Many campuses already have active chapters.
Run by the National Council for Mental Wellbeing.
Courses are available for adults, youth, college/university settings, and more. There is a fee associated with courses; encourage your campus to partner with MHFA to provide trainings to faculty at no cost.
Focuses on mental health awareness and education among young adults.
Has chapters on many college campuses
Supports emotional health and suicide prevention for teens and young adults.
Offers resources for students, families, and schools.
In the scenario I described (and personally witnessed), the professor remained calm and de-escalated the situation in the moment, and it ended well. After observing this interaction, I was impressed with the urgent need to come up with a safety plan for our own classrooms if we are teaching in person this year.

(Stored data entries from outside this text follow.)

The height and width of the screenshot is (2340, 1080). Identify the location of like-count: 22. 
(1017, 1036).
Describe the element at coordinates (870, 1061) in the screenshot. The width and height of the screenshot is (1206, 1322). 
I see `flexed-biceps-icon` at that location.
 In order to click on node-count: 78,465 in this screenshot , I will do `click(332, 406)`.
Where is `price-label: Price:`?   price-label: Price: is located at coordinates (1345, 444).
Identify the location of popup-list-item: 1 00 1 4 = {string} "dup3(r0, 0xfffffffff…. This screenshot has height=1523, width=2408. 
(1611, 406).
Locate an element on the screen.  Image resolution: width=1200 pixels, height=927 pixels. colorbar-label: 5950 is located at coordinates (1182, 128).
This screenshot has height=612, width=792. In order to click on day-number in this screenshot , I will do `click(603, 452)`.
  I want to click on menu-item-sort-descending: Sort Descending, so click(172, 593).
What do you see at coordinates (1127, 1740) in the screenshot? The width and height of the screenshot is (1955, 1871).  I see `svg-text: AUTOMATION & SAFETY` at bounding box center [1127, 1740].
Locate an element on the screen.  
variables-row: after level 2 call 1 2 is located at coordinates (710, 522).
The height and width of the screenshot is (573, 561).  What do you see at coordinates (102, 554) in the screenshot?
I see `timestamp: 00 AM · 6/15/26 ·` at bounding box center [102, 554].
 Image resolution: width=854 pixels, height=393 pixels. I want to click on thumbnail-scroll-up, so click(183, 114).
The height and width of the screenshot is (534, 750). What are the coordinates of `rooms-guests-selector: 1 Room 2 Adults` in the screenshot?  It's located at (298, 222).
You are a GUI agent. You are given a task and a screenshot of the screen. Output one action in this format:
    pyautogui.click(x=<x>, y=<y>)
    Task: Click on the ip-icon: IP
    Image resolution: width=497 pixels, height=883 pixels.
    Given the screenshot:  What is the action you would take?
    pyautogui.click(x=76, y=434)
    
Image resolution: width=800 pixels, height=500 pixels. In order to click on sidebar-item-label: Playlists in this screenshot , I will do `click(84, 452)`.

What about you? Have you noticed any unhealthy boundary pushing in your own or your students’ “relationships” with chatbots? What kinds of mental health resources does your campus have? Have you had any creepy interactions with a chatbot like the one I shared?
I hope everyone’s year is off to a great start, and happy (mentally healthy) prompting!
Author Note: I mostly wrote this one. I used AI to provide the key takeaways, create the first “AI God” image, and provide APA references for the sources.